At least two El Cielo orchid species – Isochilus unilateralis and Prosthechea mariae – are endemic to a relatively small area of the Sierra Madre Oriental, according to Lacaille, making protected areas and refuges all the more important for endemic or threatened species.

Lacaille says that unfortunately a strong threat right now is orchid poaching by visitors who hide plants from guides or local authorities, despite the reserve’s prohibition of any type of plant or animal collection, hunting or disturbing any part of the reserve. “Besides, native orchids are adapted to live in certain ecosystems with very particular climatic conditions. Most of these plants die when removed from their natural environment,” he says.

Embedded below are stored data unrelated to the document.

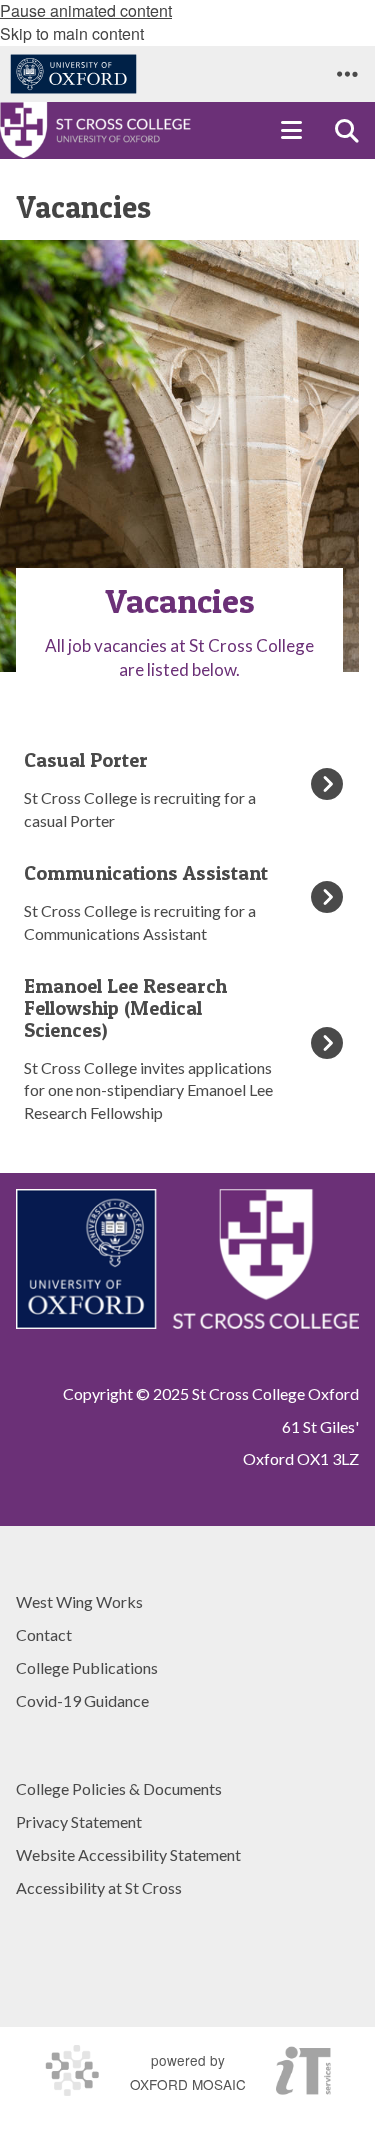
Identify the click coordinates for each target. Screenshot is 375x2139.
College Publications (87, 1667)
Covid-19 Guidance (82, 1700)
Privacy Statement (79, 1821)
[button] (347, 74)
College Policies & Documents (119, 1788)
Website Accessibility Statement (128, 1854)
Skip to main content (72, 33)
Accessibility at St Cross (99, 1887)
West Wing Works (79, 1601)
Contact (44, 1634)
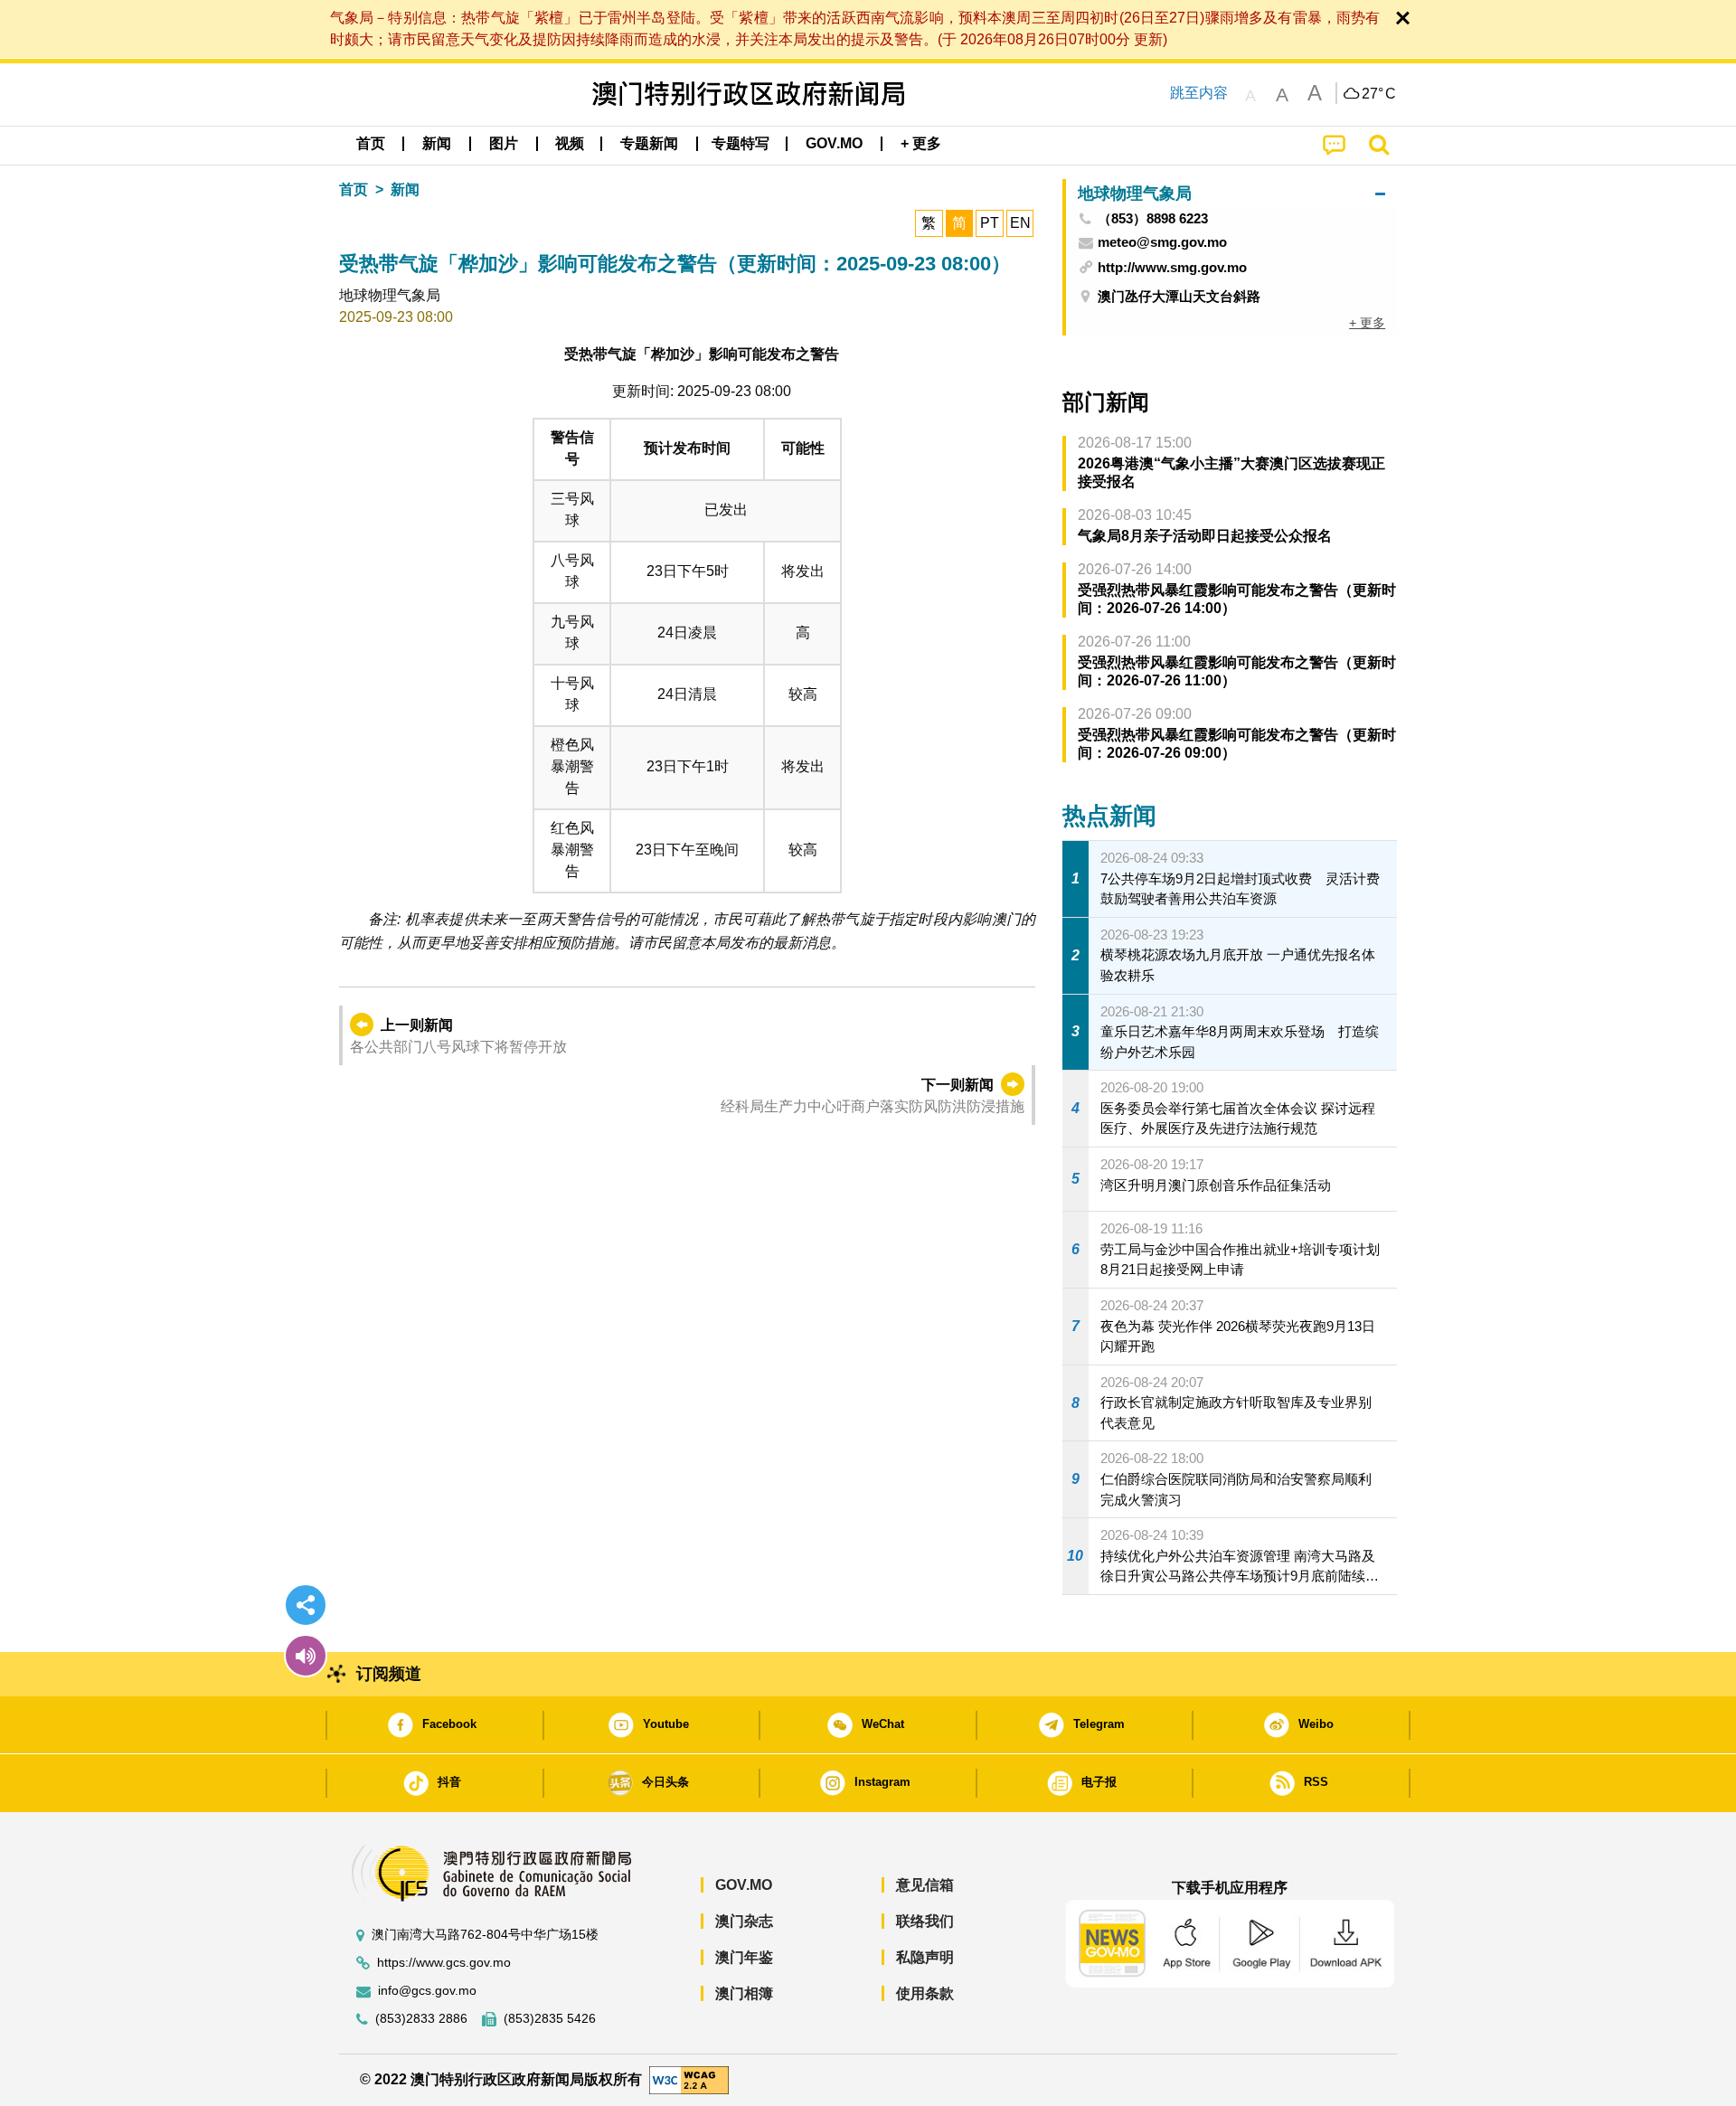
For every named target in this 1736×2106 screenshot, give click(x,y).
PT (989, 223)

Although El Cielo has biosphere reserve status, it lacks many of the resources and infrastructure often associated with a protected area. While the state of Tamaulipas is building an interpretive center, there are no formal entry fees, rangers, maps, trail markers or road maintenance. Moreover, limited resources leave the reserve lacking in implementation of a management plan. According to Jorge Uribe with The Nature Conservancy’s Sierra Madre Program in Mexico (TNC), such a plan should include a public-use program that regulates and puts in order tourism and wildlife activities and also brings support to local communities under a sustainable vision.

In 2008, TNC – along with local stakeholders, academics, civil society and governmental representatives – met for three days in Gómez Farias to begin work on a conservation plan they hope to finish by the end of 2009. For El Cielo’s long-term sustainability, Uribe says ideally various zones would be designated: strategic core zones in several areas dedicated solely to conservation, tourism zones, wildlife conservation zones and areas where local communities can continue developing sustainable activities.

There remain more threats, however, than a  management plan can address: climate change, fire management and invasive species, environmental education and unregulated use of all-terrain vehicles.

In many ways, it is the rough terrain and remoteness of El Cielo that may have protected it all these years from over-exploitation. “The roughness and inaccessibility protect the area, especially since they’ve ceased logging,” says Wildflower Center horticulturalist Phillip Schulze, who spent a week in the reserve. However, until a management plan and accompanying resources come into place, increased unregulated tourism is taking its toll. Once again, the strikingly rare El Cielo finds itself at a crossroads.